• _Data lines_
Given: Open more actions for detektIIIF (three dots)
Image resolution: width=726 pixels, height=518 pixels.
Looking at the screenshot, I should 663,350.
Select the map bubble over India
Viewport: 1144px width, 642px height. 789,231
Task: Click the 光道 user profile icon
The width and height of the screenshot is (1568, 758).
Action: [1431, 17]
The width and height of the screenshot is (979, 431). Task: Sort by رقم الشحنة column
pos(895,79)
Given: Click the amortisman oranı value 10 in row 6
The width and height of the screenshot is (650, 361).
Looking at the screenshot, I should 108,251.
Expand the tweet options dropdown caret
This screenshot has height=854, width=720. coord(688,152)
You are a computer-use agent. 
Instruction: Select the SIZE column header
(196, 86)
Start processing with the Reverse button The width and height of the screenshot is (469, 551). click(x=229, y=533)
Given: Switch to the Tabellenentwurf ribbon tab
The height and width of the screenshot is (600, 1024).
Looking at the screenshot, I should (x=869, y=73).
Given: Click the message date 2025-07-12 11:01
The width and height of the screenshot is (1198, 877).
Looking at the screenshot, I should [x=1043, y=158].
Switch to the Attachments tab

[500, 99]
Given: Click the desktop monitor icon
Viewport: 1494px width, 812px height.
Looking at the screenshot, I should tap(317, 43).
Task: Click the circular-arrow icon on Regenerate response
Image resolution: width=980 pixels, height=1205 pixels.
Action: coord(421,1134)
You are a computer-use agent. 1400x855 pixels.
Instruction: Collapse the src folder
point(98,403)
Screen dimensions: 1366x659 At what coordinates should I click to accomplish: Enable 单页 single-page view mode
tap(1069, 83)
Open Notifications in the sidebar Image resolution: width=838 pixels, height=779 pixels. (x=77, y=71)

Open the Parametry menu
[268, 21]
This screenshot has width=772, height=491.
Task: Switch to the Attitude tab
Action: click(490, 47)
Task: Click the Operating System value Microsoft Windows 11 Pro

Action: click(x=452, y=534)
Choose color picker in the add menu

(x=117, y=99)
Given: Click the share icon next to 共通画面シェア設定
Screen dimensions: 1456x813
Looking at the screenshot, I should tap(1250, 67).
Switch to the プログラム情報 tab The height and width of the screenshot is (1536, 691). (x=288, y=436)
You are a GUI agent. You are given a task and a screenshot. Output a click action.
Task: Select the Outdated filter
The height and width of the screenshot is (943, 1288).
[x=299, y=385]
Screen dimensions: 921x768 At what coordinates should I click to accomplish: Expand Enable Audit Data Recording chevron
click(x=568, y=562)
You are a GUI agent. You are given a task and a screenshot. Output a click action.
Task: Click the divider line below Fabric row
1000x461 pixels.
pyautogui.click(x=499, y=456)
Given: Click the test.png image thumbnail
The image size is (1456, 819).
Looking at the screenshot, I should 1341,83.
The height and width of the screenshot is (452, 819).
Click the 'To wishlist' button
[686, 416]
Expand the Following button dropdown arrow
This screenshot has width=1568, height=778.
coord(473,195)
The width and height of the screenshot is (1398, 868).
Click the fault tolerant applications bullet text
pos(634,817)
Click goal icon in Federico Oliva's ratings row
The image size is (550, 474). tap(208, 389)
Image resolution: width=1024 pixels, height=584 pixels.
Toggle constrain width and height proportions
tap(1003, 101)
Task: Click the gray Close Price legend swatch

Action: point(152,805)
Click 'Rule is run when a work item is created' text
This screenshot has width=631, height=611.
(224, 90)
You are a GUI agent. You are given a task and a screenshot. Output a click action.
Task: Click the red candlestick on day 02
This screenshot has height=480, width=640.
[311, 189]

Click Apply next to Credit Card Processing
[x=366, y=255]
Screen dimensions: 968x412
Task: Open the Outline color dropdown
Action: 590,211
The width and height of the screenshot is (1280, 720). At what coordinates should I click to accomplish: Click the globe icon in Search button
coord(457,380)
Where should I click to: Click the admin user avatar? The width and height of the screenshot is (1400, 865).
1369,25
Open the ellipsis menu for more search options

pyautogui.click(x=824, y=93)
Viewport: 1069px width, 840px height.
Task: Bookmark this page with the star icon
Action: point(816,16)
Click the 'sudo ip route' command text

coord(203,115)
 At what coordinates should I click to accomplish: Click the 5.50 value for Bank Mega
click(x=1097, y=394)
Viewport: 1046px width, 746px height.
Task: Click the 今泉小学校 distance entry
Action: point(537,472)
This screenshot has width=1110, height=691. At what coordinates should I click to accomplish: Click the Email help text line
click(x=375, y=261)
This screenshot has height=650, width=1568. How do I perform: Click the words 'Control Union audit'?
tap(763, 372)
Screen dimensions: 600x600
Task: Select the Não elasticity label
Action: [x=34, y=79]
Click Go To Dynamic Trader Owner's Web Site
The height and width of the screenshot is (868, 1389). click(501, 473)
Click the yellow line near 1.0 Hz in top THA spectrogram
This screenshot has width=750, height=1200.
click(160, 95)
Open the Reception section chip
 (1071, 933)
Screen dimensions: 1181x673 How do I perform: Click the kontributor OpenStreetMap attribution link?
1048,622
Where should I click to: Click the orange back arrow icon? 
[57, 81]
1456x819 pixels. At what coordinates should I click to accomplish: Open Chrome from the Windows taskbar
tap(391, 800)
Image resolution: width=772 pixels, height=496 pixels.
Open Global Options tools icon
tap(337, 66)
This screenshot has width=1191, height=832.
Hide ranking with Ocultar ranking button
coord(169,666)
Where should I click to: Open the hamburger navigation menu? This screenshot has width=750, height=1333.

• _Written problem_
Reproduce all of the records above word for word, without changing anything.

• _Written solution_
Given: Open more actions for detektIIIF (three dots)
Image resolution: width=726 pixels, height=518 pixels.
Looking at the screenshot, I should 663,350.
Select the map bubble over India
Viewport: 1144px width, 642px height. 789,231
Task: Click the 光道 user profile icon
The width and height of the screenshot is (1568, 758).
Action: [1431, 17]
The width and height of the screenshot is (979, 431). Task: Sort by رقم الشحنة column
pos(895,79)
Given: Click the amortisman oranı value 10 in row 6
The width and height of the screenshot is (650, 361).
Looking at the screenshot, I should 108,251.
Expand the tweet options dropdown caret
This screenshot has height=854, width=720. coord(688,152)
You are a computer-use agent. 
Instruction: Select the SIZE column header
(196, 86)
Start processing with the Reverse button The width and height of the screenshot is (469, 551). click(x=229, y=533)
Given: Switch to the Tabellenentwurf ribbon tab
The height and width of the screenshot is (600, 1024).
Looking at the screenshot, I should (x=869, y=73).
Given: Click the message date 2025-07-12 11:01
The width and height of the screenshot is (1198, 877).
Looking at the screenshot, I should [x=1043, y=158].
Switch to the Attachments tab

[500, 99]
Given: Click the desktop monitor icon
Viewport: 1494px width, 812px height.
Looking at the screenshot, I should tap(317, 43).
Task: Click the circular-arrow icon on Regenerate response
Image resolution: width=980 pixels, height=1205 pixels.
Action: coord(421,1134)
You are a computer-use agent. 1400x855 pixels.
Instruction: Collapse the src folder
point(98,403)
Screen dimensions: 1366x659 At what coordinates should I click to accomplish: Enable 单页 single-page view mode
tap(1069, 83)
Open Notifications in the sidebar Image resolution: width=838 pixels, height=779 pixels. (x=77, y=71)

Open the Parametry menu
[268, 21]
This screenshot has width=772, height=491.
Task: Switch to the Attitude tab
Action: click(490, 47)
Task: Click the Operating System value Microsoft Windows 11 Pro

Action: click(x=452, y=534)
Choose color picker in the add menu

(x=117, y=99)
Given: Click the share icon next to 共通画面シェア設定
Screen dimensions: 1456x813
Looking at the screenshot, I should tap(1250, 67).
Switch to the プログラム情報 tab The height and width of the screenshot is (1536, 691). (x=288, y=436)
You are a GUI agent. You are given a task and a screenshot. Output a click action.
Task: Select the Outdated filter
The height and width of the screenshot is (943, 1288).
[x=299, y=385]
Screen dimensions: 921x768 At what coordinates should I click to accomplish: Expand Enable Audit Data Recording chevron
click(x=568, y=562)
You are a GUI agent. You are given a task and a screenshot. Output a click action.
Task: Click the divider line below Fabric row
1000x461 pixels.
pyautogui.click(x=499, y=456)
Given: Click the test.png image thumbnail
The image size is (1456, 819).
Looking at the screenshot, I should 1341,83.
The height and width of the screenshot is (452, 819).
Click the 'To wishlist' button
[686, 416]
Expand the Following button dropdown arrow
This screenshot has width=1568, height=778.
coord(473,195)
The width and height of the screenshot is (1398, 868).
Click the fault tolerant applications bullet text
pos(634,817)
Click goal icon in Federico Oliva's ratings row
The image size is (550, 474). tap(208, 389)
Image resolution: width=1024 pixels, height=584 pixels.
Toggle constrain width and height proportions
tap(1003, 101)
Task: Click the gray Close Price legend swatch

Action: point(152,805)
Click 'Rule is run when a work item is created' text
This screenshot has width=631, height=611.
(224, 90)
You are a GUI agent. You are given a task and a screenshot. Output a click action.
Task: Click the red candlestick on day 02
This screenshot has height=480, width=640.
[311, 189]

Click Apply next to Credit Card Processing
[x=366, y=255]
Screen dimensions: 968x412
Task: Open the Outline color dropdown
Action: 590,211
The width and height of the screenshot is (1280, 720). At what coordinates should I click to accomplish: Click the globe icon in Search button
coord(457,380)
Where should I click to: Click the admin user avatar? The width and height of the screenshot is (1400, 865).
1369,25
Open the ellipsis menu for more search options

pyautogui.click(x=824, y=93)
Viewport: 1069px width, 840px height.
Task: Bookmark this page with the star icon
Action: point(816,16)
Click the 'sudo ip route' command text

coord(203,115)
 At what coordinates should I click to accomplish: Click the 5.50 value for Bank Mega
click(x=1097, y=394)
Viewport: 1046px width, 746px height.
Task: Click the 今泉小学校 distance entry
Action: point(537,472)
This screenshot has width=1110, height=691. At what coordinates should I click to accomplish: Click the Email help text line
click(x=375, y=261)
This screenshot has height=650, width=1568. How do I perform: Click the words 'Control Union audit'?
tap(763, 372)
Screen dimensions: 600x600
Task: Select the Não elasticity label
Action: [x=34, y=79]
Click Go To Dynamic Trader Owner's Web Site
The height and width of the screenshot is (868, 1389). click(501, 473)
Click the yellow line near 1.0 Hz in top THA spectrogram
This screenshot has width=750, height=1200.
click(160, 95)
Open the Reception section chip
 (1071, 933)
Screen dimensions: 1181x673 How do I perform: Click the kontributor OpenStreetMap attribution link?
1048,622
Where should I click to: Click the orange back arrow icon? 
[57, 81]
1456x819 pixels. At what coordinates should I click to accomplish: Open Chrome from the Windows taskbar
tap(391, 800)
Image resolution: width=772 pixels, height=496 pixels.
Open Global Options tools icon
tap(337, 66)
This screenshot has width=1191, height=832.
Hide ranking with Ocultar ranking button
coord(169,666)
Where should I click to: Open the hamburger navigation menu? This screenshot has width=750, height=1333.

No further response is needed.